■ ASSIGNMENT
Restate the data word for word. Leave the pictures out.

DATA PROVIDED section start

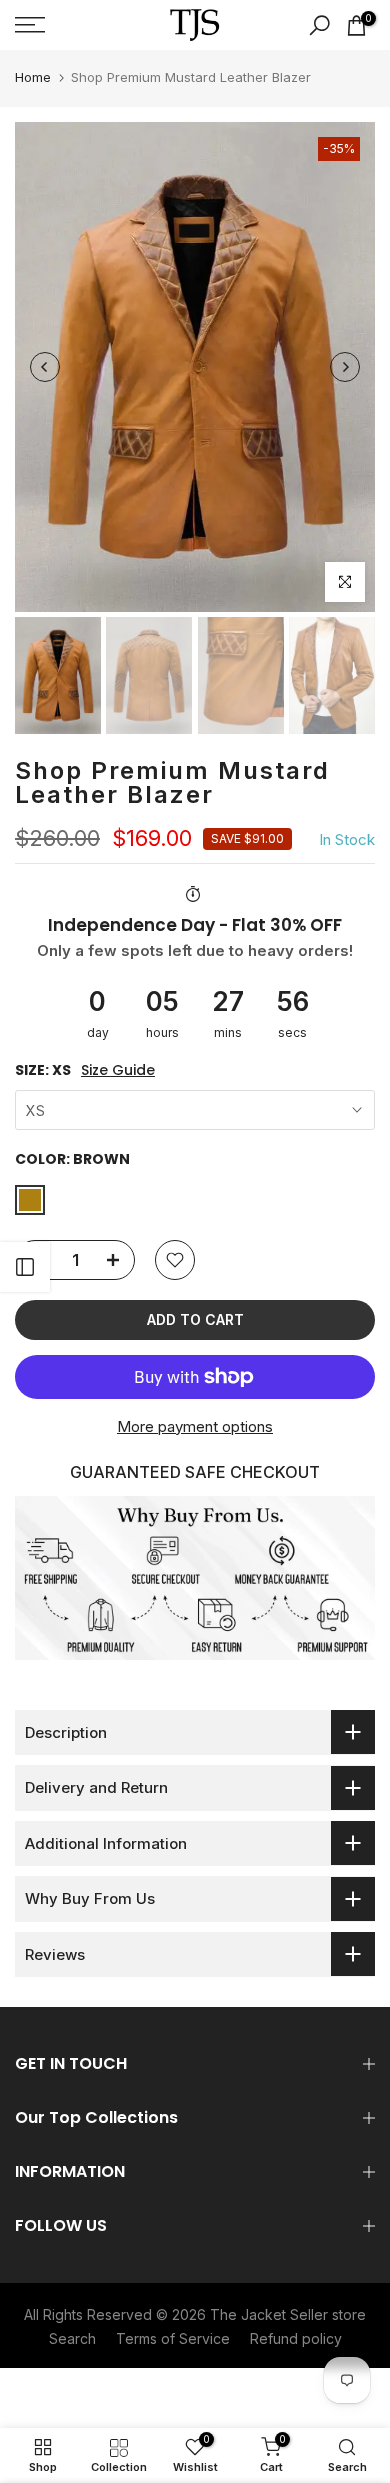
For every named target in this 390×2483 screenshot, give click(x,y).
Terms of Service (173, 2338)
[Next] (345, 367)
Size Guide (118, 1070)
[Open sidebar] (25, 1267)
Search (72, 2338)
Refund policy (296, 2338)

DATA PROVIDED section end

■ RESPONSE BELOW
For every named target in this 390×2483 screenshot, give click(x,y).
Terms of Service (173, 2338)
[Next] (345, 367)
Size Guide (118, 1070)
[Open sidebar] (25, 1267)
Search (72, 2338)
Refund policy (296, 2338)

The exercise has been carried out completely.